I felt odd and disoriented. The whole situation was becoming
eerie, dreamlike. The redhead now confronted me with the fact that
I was still only 11. Aggressive and independent though I might have
been at that age, and though I was an 11-year-old kid who in many
ways didn't act or think like an 11-year-old--yet I was, nevertheless,
still a kid. Perhaps it was a feeling of frustration: if I were not
such a kid, I thought, these people would take me seriously and give
me the information I was looking for. And if I did find Martha Jane
wouldn't she, like Evelyn and the redhead and everyone else, notice
that I was not an adult? Had something changed, such that now she
would recognize me for who I really was? And besides, she probably
had a boyfriend now; she was among college students her own age at a
big coed state college.

The day had such a strange effect on me that I was in its grip
for months. I soon became fearful that Martha Jane would not want
to see me again, as least not as she had seen me before. She was
in a different world now. Effectively, she had left the project and
in leaving the project she had somehow changed everything. I began
to feel she was "too old" for me now.

When I went home after that weekend I mentioned Saturday's search
to my Mom, but she was unconcerned. Paranoically, I didn't trust
her as someone I wanted to talk to about Martha Jane, not in any way.
She might want to know why I was so desperate to find her, she might
suspect something was going on--especially since Martha Jane had not
been around for more than a year. I didn't mention it to her again,
and sulked around our apartment for most of that week.

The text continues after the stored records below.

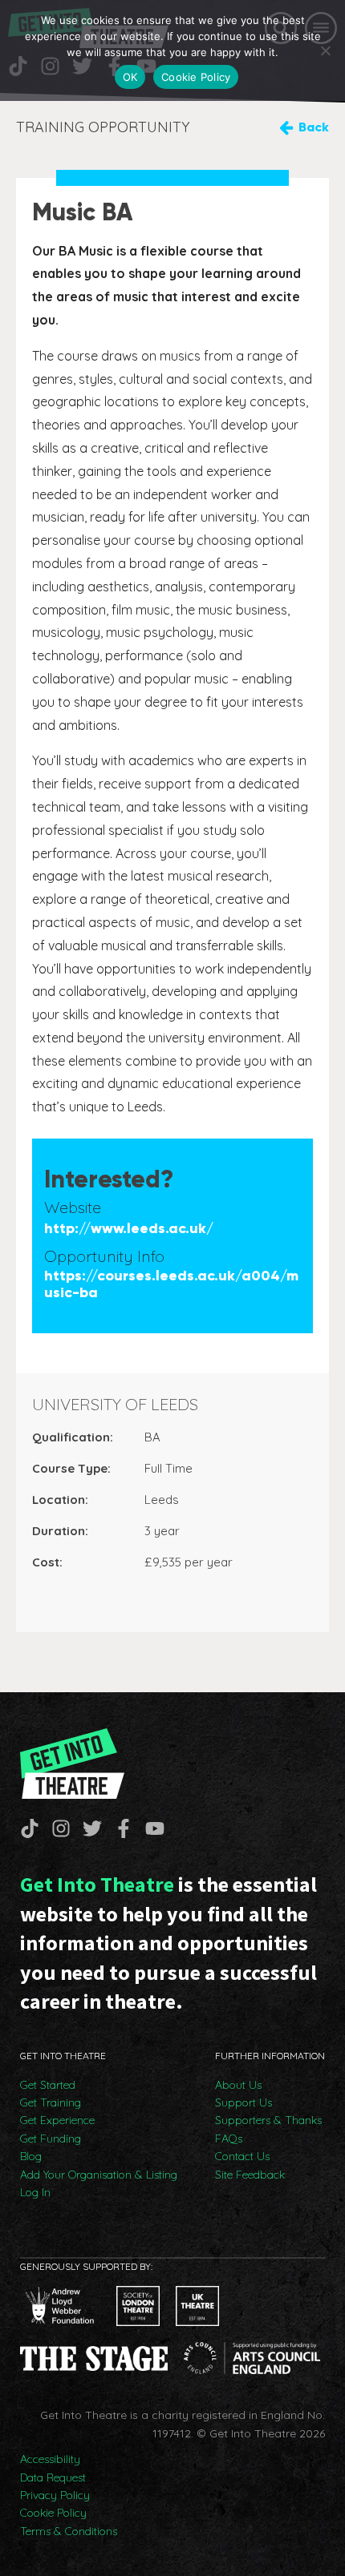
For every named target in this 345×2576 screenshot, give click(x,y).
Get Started (47, 2085)
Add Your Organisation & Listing (98, 2174)
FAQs (228, 2138)
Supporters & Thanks (268, 2120)
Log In (35, 2192)
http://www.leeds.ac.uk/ (128, 1228)
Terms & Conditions (68, 2531)
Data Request (53, 2477)
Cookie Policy (53, 2512)
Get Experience (57, 2120)
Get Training (50, 2102)
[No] (325, 50)
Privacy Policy (55, 2495)
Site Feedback (250, 2174)
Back (313, 127)
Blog (31, 2156)
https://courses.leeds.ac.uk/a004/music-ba (171, 1285)
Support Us (243, 2102)
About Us (238, 2085)
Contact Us (242, 2156)
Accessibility (50, 2459)
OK (130, 77)
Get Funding (50, 2138)
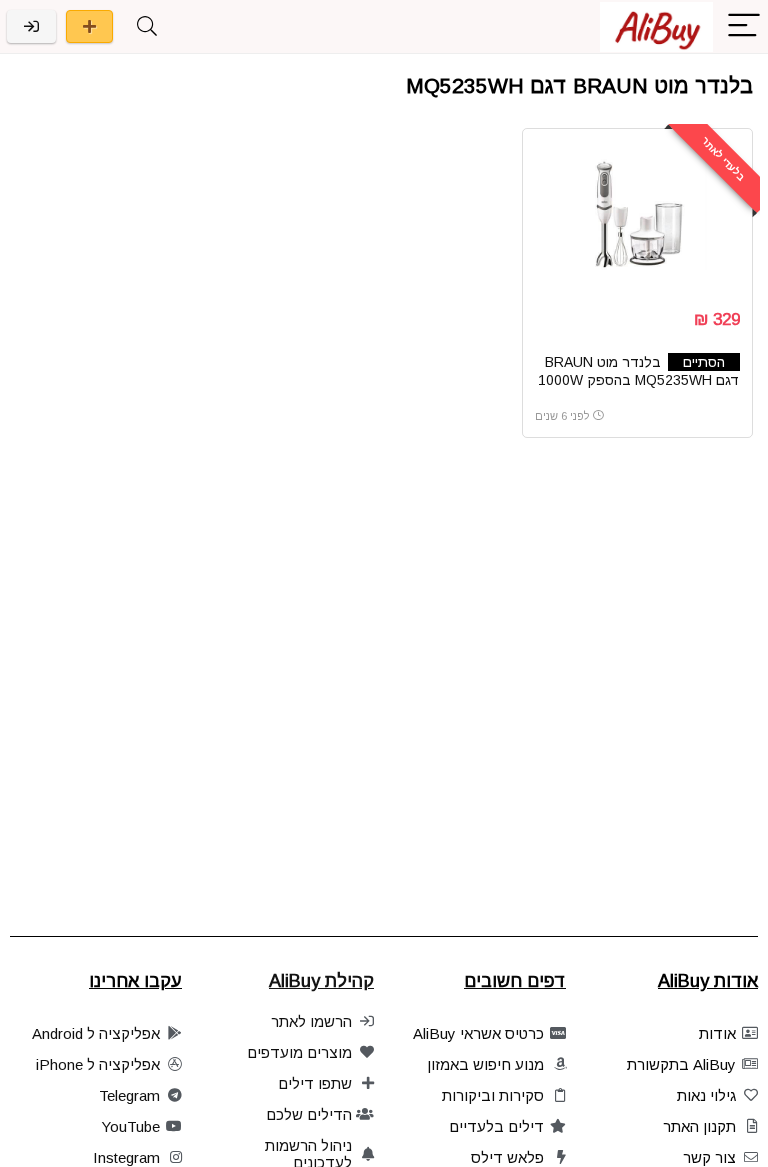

One day several weeks later when I came home from school, Mom said
Martha Jane had called and asked how I was getting along.

The first thing I asked was, "Did you get a number to call back?"

Mom shrugged. "Well, no, I didn't think it was important anymore.
You haven't mentioned her in so long..."

I didn't hear the rest of what she said. I felt as if I had
fallen from a high place and landed on my face. I didn't want to
betray my feelings, so I said nothing more. I didn't even know what
my feelings were.

As I approached and then reached twelve years, I became involved
in that strange activity in grammar schools known as "dramatics,"
which consumed my energy and my thoughts. Because I had gleaned from
movies so much about effective acting, I became very successful at
it. The more successful I was, the harder I worked. Though I had no
close relationships among my peers and teachers at the newly built St.
Michael's School, I did find a source of attention and recognition on
the stage. Being in a new school in a different part of town made me
feel that I, too, had started the process of moving out of the
project. By the time the thirty-minute bus ride to St. Michael's
ended each morning, I had readjusted to an entirely different place; I
felt almost as if I were spending those five hours a day in a
different town.

Then came the day my Mom announced she would be getting married
and that we'd soon be moving out of the project. That day, Martha
Jane seemed to disappear for good. I made it so. I went into our
bedroom the night of Mom's announcement and saw the moonlight on the
window sill. And I forced Martha Jane out of my mind.